Although my parents did their best to provide for us, the sad reality is that some of our needs fell through the cracks. My parents did not make enough to afford a daycare, so I spent most afternoons babysitting instead of taking SAT prep courses or joining an after school club. After my brother was diagnosed with autism, we struggled even more to provide him with the expensive therapies he needed to develop more like a neurotypical child. To make matters more complicated, we were also a military family, and were often uprooted to new homes, new friends, and completely new learning environments. The tearful goodbyes to best friends who we could not keep in touch with were always the hardest. I knew then that somehow, I wanted to change how hard things were for kids to just be kids.
Shortly before finishing my bachelor’s degree at Virginia Commonwealth University, I accepted a position as a Parent Engagement intern with the Children’s Museum of Richmond. While there, I learned about barriers to access to family enrichment programs for local children and their parents. I helped to combat these barriers through working on several nutrition, health and education classes for parents and guardians. It was not long until I became completely immersed in learning about how systems of inequality serve to severely hold back as many as 1 in 5 kids in the Commonwealth. Armed with this knowledge, I could not look away, I could not hide. I knew I had to do something about it, and I found a way to do just that through a career in social work.

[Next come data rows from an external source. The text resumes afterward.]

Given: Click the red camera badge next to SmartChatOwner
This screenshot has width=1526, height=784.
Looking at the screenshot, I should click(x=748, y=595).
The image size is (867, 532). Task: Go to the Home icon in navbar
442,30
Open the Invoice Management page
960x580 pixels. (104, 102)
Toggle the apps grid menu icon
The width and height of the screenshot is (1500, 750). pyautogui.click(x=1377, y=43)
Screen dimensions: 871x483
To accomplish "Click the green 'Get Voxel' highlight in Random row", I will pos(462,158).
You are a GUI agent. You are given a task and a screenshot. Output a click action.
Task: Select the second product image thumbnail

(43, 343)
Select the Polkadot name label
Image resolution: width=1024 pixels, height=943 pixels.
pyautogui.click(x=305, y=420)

During my first year in the Master of Social Work Program at Virginia Commonwealth University I interned with Prevent Child Abuse Virginia, a statewide non-profit organization dedicated to eradicating the abuse and neglect of Virginia’s children. During my time here, I was assigned to work on advocacy efforts of the organization. I quickly realized through my work during the General Assembly session that legislative advocacy was an excellent way for me to put policies and programs in place that would help all kids, and not just one or two like in clinical practice. After seeing in real-time how these policies truly change the lives of children for the better, I knew that this was the kind of work I wanted to do!
I first heard of Voices and the work that they did during my time at PCAV, but did not fully absorb just how vested in advocacy and policy work the organization was until I met with Allison, a policy analyst for Voices. Imagine my surprise when I met a professional who was doing exactly what I wanted to do! From then on, I made it my mission to search for placements that would allow me to learn more about legislative advocacy and public policy. Amazingly, I soon learned that Voices had opened up an internship opportunity for MSW students. After learning this, the rest, as they say, was history.
Although I have only been with Voices for a short time, I have already begun to see into the crazy world that is advocacy, with all of its strides and setbacks.The staff has welcomed me here with open arms, and I’m excited about all the things I will get to learn from all of them during my time here. I could not have asked for a better place to learn about legislative advocacy and public policy!